## TEXT UNDER STUDY
Jean Hersholt, Fay Wray, Walter Wookf King, Astrid Allwyn, Bryn Ryan, Schuyler Standish, Maude Eburne.
Directed by Erle C Kenton.
This is one of six films in a series focusing on a kindly doctor, with a touch of the detective, who lives in the town of Rivers End, Minnesota. He is Dr Christian. And he is played by veteran actor, Jean Hersholt (after whom the humanities award of the American Academy is named).
As can be seen from the title, this is a film about music. In River’s End, there is a skilful piano teacher, passing as a widow, who had married young, a famous music conductor who had abandoned her and her son. The son is quite a violin prodigy – well performed by Skyler Standish who did not follow-up in films but went on concert tours.
So, there is a lot of pathos about the music teacher, played by Fay Wray, and her place in the town, especially with other music students, including a boy who has no musical talent but is pushed by his parents. In the town, there is a rival teacher, Irene Ryan, who takes on everyone, is quite bombastic in her lessons and promotion. There is a concert for all the parents – with some terrible performances!
A plane crashes and who should be on board but the conductor. Dr Christian recognises him and organises the music teacher, who also serves as a nurse at the hospital, to come to tend him. He does recognise her and there is reflection on their past but he does not know that he has a son. In the meantime, the rival teacher has organised her students to do an audition for him in the hospital corridor, cacophonous diin. The mother has organised her son to audition for his father but it is interrupted by his manager who wants him to get to Chicago for rehearsals on time as well as to a woman who has presumed that she will marry him. Lots of emotional conflict – the teacher leaving town upset, the conductor phoning his wife with his son answering.
Dr Christian organises a visit to Chicago with the boy, goes on a tour of the television station (interesting to see the early development of television in the 1941 film), urges the boy to play the violin while the orchestra is rehearsing. He makes an extraordinary impression, leading to performance, Dr Christian and his mother present, happy ending.
While the running time is brief, there is quite a lot of orchestral music, especially Brahms.

(Lines taken from a dataset)
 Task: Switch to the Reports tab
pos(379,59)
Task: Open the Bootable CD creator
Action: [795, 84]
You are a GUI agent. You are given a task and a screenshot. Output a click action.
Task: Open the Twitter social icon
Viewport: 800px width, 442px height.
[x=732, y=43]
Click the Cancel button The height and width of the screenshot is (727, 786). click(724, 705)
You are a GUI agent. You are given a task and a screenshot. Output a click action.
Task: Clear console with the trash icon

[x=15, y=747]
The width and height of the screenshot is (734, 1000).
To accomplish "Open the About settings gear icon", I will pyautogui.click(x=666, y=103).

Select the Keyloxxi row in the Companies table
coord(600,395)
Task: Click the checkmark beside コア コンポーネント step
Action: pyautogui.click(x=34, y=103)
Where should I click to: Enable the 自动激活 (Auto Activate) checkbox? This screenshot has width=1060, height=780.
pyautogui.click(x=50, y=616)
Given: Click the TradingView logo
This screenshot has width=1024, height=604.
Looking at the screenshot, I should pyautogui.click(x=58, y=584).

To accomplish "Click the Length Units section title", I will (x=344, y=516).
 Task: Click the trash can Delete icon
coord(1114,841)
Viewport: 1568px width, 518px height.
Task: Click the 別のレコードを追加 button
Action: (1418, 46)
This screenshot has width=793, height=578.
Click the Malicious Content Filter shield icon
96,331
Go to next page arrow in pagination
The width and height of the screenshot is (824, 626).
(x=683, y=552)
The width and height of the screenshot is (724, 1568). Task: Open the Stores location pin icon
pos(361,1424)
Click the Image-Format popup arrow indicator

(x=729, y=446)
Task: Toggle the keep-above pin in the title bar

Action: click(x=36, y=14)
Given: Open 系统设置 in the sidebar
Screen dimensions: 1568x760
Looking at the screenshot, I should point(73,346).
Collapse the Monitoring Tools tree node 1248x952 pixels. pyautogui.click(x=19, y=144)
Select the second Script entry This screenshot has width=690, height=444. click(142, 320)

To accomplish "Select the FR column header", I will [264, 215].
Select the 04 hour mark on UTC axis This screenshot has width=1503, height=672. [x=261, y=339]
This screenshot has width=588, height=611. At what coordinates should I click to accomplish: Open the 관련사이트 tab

## ACTIONS TO TAKE
1. In the film review, the sentence beginning "Dr Christian organises a visit to Chicago" names several things he does before the sentence starting "He makes". List each of them.
2. Whose music does the film review single out as especially prominent among the film's orchestral music?
3. Transcribe everything in the film review from "Dr Christian organises" down to "music, especially Brahms.".

## ANSWERS BY ITEM
1.
- Organises a visit to Chicago with the boy
- Goes on a tour of the television station
- Urges the boy to play the violin while the orchestra is rehearsing

2. Brahms.

3.
Dr Christian organises a visit to Chicago with the boy, goes on a tour of the television station (interesting to see the early development of television in the 1941 film), urges the boy to play the violin while the orchestra is rehearsing. He makes an extraordinary impression, leading to performance, Dr Christian and his mother present, happy ending.
While the running time is brief, there is quite a lot of orchestral music, especially Brahms.